Una ventina
di arresti e trentaquattro ordinanze di custodia cautelare per persone di varie di nazionalità
by Marco Marano
Bologna, 31 gennaio 2017 - Dopo quasi
due anni di indagini, svolte dalla Direzione
Distrettuale Antimafia di Milano, e condotte dalla squadra mobile, che
hanno interessato diverse provincie italiane fino alla frontiera di
Ventimiglia, con una maxi operazione è stata sgominata una sorta di rete
internazionale, che aveva il suo punto di snodo in Lombardia, dedita al
traffico umano, la quale attraverso viaggi della speranza dagli approdi del
sud, trasportava i migranti in condizioni inumane per oltrepassare i confini
nazionali.
Stipati in un furgone
Le parole del
procuratore aggiunto di Milano sono inequivocabili: “Abbiamo aperto
uno di questi furgoni intercettati, chiusi con il lucchetto, e visto quaranta
persone che pur di avere una speranza di libertà erano ammassate e supine. Questo
deve farci sentire tutti responsabili di ciò che succede”. A Ventimiglia
stipati in un furgone ne hanno trovati una quarantina, avevano difficoltà
respiratorie, erano stanchi, spaventati e afflitti, dopo quel viaggio lungo e
interminabile per oltrepassare il confine italiano. Per non parlare di tutti i
soldi spesi per affrontare il viaggio: dai 500 ai mille euro, per non parlare
del denaro speso per muoversi dai loro paesi d’origine.
I connazionali come aguzzini
La cosa che
più colpisce di questa storia, che è poi la storia di tutti i viaggi della
speranza, è che sono proprio i connazionali di chi scappa ad approfittarsi
della disperazione di coloro che auspicano una vita senza guerre né
sopraffazioni in patria. Sempre Ida Bocassini: “Sapevano che c’erano sbarchi di
carne da macello pronta a fare qualsiasi cosa per raggiungere il nord Europa. È
come andare al supermercato a prendere la verdura, o pescare le trote in uno
stagno predisposto. Dove c’è miseria si inserisce il business del crimine. È
sintomatico che ci siano persone che provengono da luoghi di sofferenza e che
per interesse e guadagnare soldi sono disposte ad essere cattive con altri, pur
sapendo loro stessi cosa significa andare via dall’Afghanistan, dalla Siria e
dal Sudan”.
Una rete di passeur casuali
I vertici dell’organizzazione erano
egiziani, afghani, albanesi, sudanesi e tunisini, ma sono scattate le manette
anche per tre italiani.

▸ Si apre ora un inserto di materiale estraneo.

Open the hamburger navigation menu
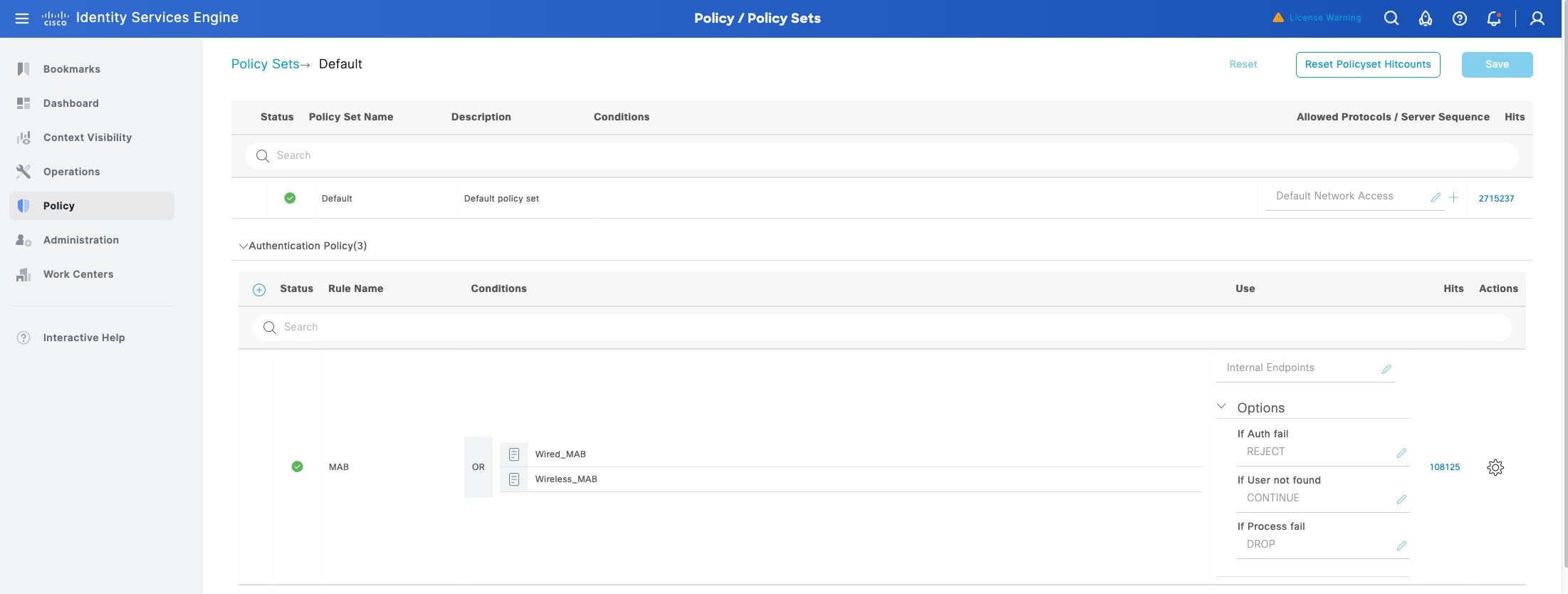This screenshot has width=1568, height=594. [x=22, y=19]
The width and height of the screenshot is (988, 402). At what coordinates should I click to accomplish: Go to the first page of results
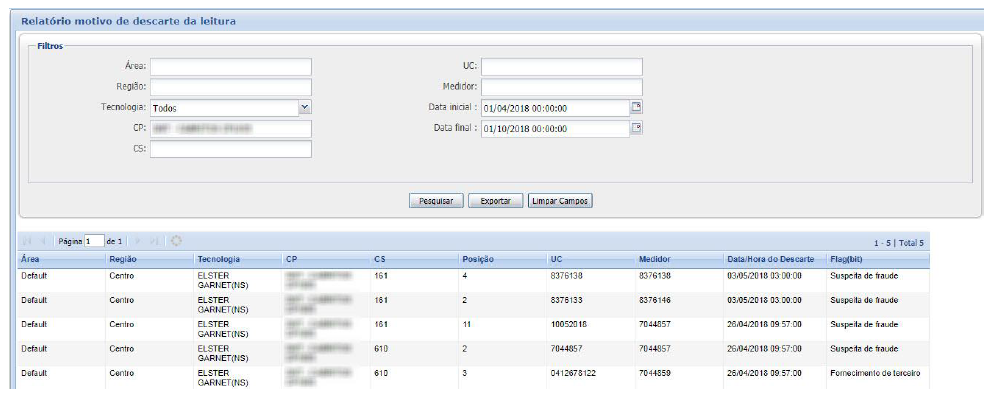point(27,241)

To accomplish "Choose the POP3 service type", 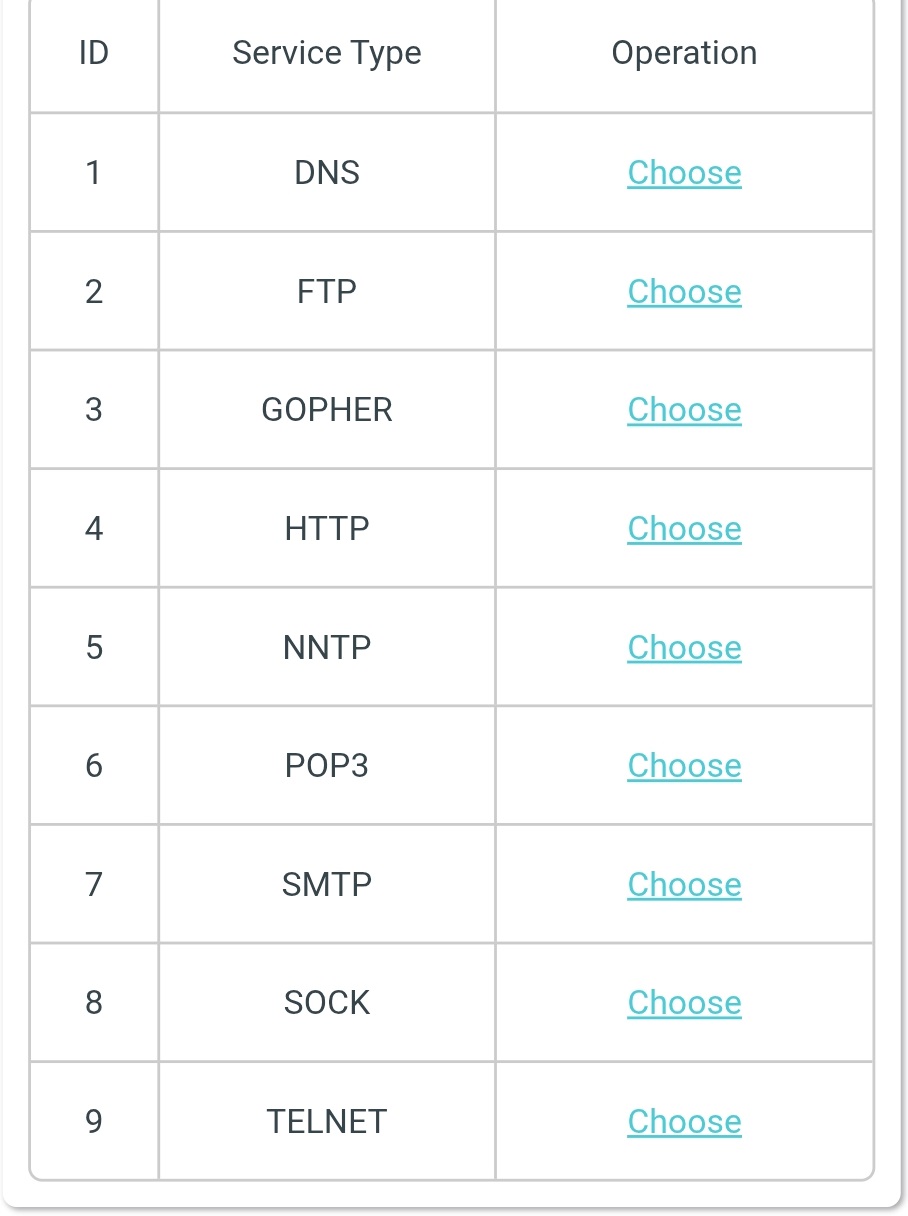I will pyautogui.click(x=684, y=765).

La rete era
ben organizzata poiché attraverso i contatti in Libia sapevano in tempo reale
quando e dove i barconi sarebbero arrivati. Quindi al costo di 80 euro, in
treno, li facevano arrivare a Milano e da lì contrattando il prezzo verso il
confine, dentro bauli di automobili e furgoni con targa italiana o francese:
stipati, piegati, supini, sdraiati, senza aria. I vertici dell’organizzazione
potevano contare su una fitta rete di collaboratori anche casuali, assoldati
per fare uno o due viaggi e poi scomparire. Proprio per questo gli inquirenti
hanno scoperto che nei 60 viaggi organizzati i cosiddetti “passeur” erano molto
più numerosi degli stessi trafficanti.